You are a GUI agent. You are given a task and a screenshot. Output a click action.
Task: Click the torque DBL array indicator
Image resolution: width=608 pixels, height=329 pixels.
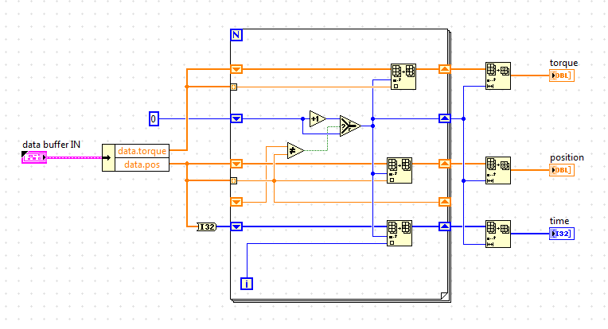coord(562,75)
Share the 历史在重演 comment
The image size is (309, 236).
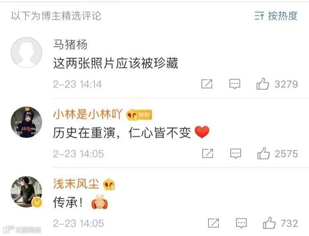(x=208, y=154)
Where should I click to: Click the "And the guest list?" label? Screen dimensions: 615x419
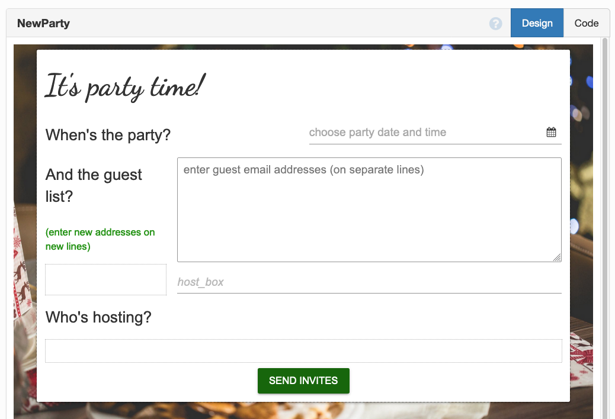coord(94,185)
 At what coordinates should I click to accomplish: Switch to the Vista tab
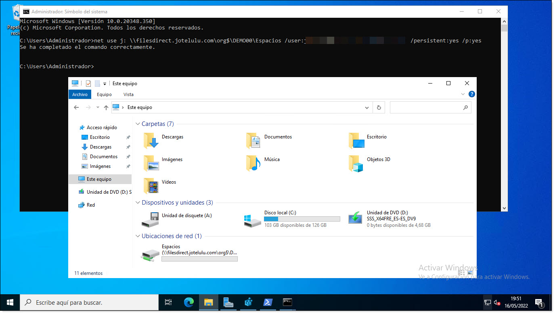point(128,94)
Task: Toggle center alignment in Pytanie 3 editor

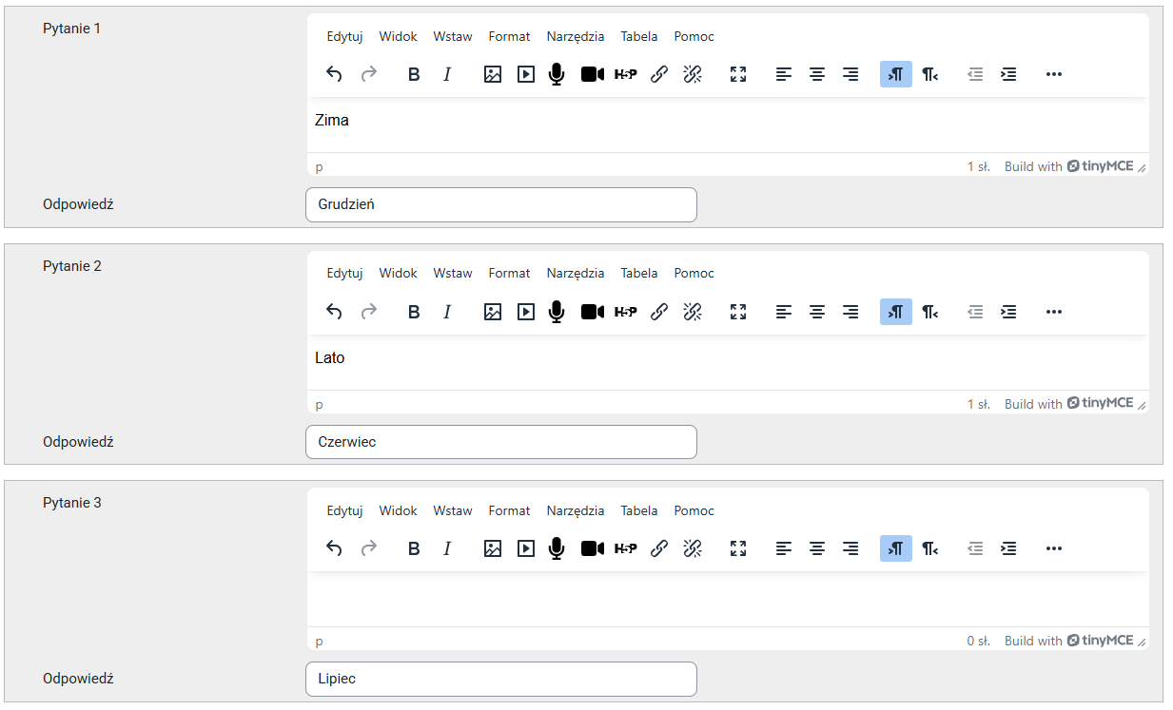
————
_TASK DETAILS_
Leaving the pictures behind, return every line above exactly.

_TASK SOLUTION_
You are a GUI agent. You are given a task and a screenshot. Output a click action.
Task: Click the torque DBL array indicator
Image resolution: width=608 pixels, height=329 pixels.
coord(562,75)
Share the 历史在重演 comment
The image size is (309, 236).
(x=208, y=154)
Where should I click to: Click the "And the guest list?" label? Screen dimensions: 615x419
coord(94,185)
 At what coordinates should I click to accomplish: Switch to the Vista tab
point(128,94)
Task: Toggle center alignment in Pytanie 3 editor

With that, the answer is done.